Spoiler (sort of): Es dürfte jedem klar sein, dass in dem Zug keine 1000 niedlichen Hundebabies eingesperrt waren, sondern irgendeine monströse und ziemlich angepisste Kreatur. Damit wären dann auch bereits die beiden wesentlichen Handlungsstränge abgesteckt. Zum einen gibt es die Geschichte rund um die jugendliche Freundesgruppe, zum anderen den Sci-Fi-Part des ausgebüchsten Monsters. Das größte Problem des Films besteht darin, dass er es bis kurz vor Schluss nicht schafft, diese zwei Erzählungen sinnvoll und stimmig miteinander zu verknüpfen, weshalb das Ende einmal mehr übers Knie gebrochen und unglaubwürdig wirkt. Allerdings vermag dieser Fauxpas die vielen positiven Aspekte der vorangegangen Laufzeit nicht nachhaltig zu mindern.

Selbst wenn der Name Steven Spielberg (den Abrams als Vorbild angibt und der von ihm als Produzent gewonnen werden konnte) nicht vom Plakat prangen würde: Die Homage an dessen Klassiker „The Goonies“ und „E.T.“, oder auch an weitere Filme von ähnlichem Schlag wie „Stand By Me“, ist unverkennbar. Wären nicht die mitunter übertriebenen, zu gleichen Teilen dem Zielpublikum und den eigenen Ansprüchen geschuldeten Effekte, man könnte glatt den Eindruck gewinnen, „Super 8“ damals ebenfalls an einem dieser Sonntagnachmittage auf dem Sofa der Großeltern gesehen zu haben. Dies verdankt der Film zum Großteil den überragenden Jungdarstellern, die allesamt den authentischen Charme der besagten 80er-Jahre Vorbilder versprühen, ohne dabei wie bloße Kopien zu wirken. Joe, Charles, Alice und Co. brauchen sich keinesfalls hinter einem Chunk, einem Elliot oder einem Gordie Lachance zu verstecken! Unterstützung erhalten sie von einem sehr guten Drehbuch, dass sich genügend Zeit für seine Charaktere nimmt.

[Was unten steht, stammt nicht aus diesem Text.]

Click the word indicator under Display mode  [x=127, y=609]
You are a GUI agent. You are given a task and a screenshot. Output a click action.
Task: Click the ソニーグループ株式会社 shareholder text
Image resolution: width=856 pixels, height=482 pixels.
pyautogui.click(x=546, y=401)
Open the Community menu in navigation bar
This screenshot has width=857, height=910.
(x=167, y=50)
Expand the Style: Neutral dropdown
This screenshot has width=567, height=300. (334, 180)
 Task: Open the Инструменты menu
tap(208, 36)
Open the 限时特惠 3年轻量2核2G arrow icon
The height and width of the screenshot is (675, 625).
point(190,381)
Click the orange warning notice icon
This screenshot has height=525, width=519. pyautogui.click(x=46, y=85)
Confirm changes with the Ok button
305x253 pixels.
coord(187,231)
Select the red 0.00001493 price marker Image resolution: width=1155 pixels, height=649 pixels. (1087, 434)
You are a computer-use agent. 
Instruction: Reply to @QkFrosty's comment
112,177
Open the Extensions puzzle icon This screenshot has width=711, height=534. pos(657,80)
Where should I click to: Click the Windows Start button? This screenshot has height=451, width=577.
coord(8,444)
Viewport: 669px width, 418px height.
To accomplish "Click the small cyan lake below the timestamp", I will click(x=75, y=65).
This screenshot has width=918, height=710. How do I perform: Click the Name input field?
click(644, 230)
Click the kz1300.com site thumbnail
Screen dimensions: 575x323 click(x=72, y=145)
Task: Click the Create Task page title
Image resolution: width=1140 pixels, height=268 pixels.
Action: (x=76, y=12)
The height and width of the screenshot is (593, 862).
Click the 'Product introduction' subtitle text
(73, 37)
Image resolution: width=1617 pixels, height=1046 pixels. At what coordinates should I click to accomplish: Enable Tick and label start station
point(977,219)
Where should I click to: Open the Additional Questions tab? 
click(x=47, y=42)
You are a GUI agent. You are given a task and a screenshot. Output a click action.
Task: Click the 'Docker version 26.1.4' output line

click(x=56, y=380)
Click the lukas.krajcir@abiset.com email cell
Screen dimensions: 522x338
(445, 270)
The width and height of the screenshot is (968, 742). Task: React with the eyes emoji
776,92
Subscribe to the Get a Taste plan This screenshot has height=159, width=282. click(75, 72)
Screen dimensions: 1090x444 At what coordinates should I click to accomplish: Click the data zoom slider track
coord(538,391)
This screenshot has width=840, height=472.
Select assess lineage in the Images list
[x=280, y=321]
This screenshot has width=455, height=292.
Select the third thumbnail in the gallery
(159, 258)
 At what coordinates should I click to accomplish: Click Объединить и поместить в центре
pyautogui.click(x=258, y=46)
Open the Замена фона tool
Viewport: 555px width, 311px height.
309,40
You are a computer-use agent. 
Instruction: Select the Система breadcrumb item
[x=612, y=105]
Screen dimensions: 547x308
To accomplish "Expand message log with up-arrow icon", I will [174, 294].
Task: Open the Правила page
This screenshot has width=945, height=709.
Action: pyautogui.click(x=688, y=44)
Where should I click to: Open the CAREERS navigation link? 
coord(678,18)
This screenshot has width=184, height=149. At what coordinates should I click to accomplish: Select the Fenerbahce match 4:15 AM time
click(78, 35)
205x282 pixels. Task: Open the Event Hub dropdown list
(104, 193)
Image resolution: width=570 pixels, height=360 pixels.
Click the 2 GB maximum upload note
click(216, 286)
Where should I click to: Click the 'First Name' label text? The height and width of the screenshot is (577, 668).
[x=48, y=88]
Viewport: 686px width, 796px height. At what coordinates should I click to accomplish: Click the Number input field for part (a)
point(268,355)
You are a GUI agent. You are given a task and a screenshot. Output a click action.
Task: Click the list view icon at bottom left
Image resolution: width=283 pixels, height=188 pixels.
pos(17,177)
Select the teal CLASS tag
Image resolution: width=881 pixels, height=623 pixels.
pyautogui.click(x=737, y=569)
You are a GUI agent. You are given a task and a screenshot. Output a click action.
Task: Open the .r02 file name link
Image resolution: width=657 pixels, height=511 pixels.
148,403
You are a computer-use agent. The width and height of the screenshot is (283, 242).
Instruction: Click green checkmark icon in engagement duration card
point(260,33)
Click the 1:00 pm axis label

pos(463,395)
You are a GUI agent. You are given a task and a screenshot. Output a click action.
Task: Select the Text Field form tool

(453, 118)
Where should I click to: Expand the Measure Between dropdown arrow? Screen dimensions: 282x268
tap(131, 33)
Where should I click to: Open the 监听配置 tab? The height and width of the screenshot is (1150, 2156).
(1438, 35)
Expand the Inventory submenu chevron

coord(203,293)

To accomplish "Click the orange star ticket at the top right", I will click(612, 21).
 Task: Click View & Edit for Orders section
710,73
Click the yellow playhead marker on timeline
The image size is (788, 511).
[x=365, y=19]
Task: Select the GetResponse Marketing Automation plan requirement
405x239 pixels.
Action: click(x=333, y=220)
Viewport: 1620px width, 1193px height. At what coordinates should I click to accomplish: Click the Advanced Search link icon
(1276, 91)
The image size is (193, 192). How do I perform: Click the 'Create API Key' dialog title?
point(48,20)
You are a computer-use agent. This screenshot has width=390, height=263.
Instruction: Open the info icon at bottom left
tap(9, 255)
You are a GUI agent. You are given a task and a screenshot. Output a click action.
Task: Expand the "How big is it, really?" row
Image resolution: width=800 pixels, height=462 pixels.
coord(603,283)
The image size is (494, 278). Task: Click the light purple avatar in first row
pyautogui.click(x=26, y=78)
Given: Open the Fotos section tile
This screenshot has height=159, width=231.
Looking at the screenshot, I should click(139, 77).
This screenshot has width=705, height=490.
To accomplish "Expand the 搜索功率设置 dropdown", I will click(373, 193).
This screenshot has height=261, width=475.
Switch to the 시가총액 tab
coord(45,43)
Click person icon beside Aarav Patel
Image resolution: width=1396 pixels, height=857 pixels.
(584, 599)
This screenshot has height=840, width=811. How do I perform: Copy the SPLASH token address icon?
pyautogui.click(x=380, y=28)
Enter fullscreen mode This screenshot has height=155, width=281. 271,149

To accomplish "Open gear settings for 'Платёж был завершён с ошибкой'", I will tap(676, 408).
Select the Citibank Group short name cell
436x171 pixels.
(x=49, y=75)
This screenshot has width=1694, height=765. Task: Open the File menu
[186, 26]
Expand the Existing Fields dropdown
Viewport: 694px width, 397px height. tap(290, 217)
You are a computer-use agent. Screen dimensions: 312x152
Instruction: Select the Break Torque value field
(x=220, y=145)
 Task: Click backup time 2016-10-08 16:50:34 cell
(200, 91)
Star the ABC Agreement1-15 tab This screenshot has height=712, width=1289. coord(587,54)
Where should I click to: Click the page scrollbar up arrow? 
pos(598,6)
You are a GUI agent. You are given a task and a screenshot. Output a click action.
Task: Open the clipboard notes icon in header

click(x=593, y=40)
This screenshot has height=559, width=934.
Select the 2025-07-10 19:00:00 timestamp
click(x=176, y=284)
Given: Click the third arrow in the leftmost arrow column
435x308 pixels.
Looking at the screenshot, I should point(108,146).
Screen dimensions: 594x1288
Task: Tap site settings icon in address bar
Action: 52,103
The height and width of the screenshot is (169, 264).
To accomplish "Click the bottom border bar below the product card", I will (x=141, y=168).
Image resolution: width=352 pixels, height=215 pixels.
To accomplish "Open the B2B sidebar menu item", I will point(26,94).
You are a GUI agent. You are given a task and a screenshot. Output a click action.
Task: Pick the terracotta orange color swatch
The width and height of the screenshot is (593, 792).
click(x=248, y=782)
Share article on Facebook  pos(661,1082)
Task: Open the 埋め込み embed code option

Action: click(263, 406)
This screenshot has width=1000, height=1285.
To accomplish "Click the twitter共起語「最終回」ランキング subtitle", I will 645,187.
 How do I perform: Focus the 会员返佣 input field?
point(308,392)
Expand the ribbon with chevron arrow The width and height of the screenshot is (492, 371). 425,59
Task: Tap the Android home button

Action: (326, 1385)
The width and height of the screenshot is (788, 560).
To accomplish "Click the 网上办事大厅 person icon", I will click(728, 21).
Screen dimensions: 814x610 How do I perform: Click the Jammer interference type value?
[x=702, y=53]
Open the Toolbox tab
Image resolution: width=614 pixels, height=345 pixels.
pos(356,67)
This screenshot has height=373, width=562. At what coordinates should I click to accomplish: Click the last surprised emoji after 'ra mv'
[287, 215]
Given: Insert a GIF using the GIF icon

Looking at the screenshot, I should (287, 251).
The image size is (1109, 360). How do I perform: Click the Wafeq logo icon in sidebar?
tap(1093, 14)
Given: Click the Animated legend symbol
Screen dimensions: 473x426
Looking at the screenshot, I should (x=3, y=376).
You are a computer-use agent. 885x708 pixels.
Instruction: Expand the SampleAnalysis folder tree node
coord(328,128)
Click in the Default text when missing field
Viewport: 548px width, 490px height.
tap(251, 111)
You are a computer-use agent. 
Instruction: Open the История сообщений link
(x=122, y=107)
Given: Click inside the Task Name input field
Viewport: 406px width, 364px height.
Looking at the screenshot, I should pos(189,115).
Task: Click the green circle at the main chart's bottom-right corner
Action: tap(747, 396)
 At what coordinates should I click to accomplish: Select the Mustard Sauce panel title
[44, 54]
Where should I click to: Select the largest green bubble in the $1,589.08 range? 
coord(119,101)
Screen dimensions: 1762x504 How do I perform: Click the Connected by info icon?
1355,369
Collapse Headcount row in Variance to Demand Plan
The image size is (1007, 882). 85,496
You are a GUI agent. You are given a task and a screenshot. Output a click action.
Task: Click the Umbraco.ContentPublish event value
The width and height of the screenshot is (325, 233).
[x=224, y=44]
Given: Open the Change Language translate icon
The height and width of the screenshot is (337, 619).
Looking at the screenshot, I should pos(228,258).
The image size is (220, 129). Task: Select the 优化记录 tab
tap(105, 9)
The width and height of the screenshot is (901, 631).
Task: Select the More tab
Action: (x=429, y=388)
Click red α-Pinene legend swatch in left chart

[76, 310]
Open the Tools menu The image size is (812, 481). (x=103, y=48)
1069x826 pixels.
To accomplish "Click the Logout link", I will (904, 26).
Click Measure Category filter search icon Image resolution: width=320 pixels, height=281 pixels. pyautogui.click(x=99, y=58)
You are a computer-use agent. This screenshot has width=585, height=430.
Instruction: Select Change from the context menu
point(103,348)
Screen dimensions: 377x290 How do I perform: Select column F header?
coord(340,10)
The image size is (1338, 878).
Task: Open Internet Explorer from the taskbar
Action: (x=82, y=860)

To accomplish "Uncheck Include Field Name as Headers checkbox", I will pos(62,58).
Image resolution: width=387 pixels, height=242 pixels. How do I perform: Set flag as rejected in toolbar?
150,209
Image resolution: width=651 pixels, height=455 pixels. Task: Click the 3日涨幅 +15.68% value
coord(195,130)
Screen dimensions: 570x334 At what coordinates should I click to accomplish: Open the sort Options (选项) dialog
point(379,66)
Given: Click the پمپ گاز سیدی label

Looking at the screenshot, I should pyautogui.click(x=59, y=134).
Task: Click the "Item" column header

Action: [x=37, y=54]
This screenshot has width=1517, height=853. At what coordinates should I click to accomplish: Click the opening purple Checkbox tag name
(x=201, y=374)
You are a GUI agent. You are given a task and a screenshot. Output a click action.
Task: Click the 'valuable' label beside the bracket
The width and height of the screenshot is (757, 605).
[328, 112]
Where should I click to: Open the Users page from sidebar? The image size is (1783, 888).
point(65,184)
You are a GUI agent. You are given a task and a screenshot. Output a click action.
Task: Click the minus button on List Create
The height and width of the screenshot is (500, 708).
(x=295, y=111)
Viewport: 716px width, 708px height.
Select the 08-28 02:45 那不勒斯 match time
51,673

„Super 8“ schafft somit das, was vielen anderen Blockbustern heutzutage meist misslingt: Er involviert die Zuschauer emotional in das Geschehen, indem er eine Beziehung zwischen ihnen und seinen Figuren aufbaut und uns stets mit diesen mitfiebern lässt. Ein Umstand, der dazu führt, dass auch die eher lahme, teils deplatziert wirkende Story um die mysteriöse Kreatur wohlwollend in Kauf genommen wird.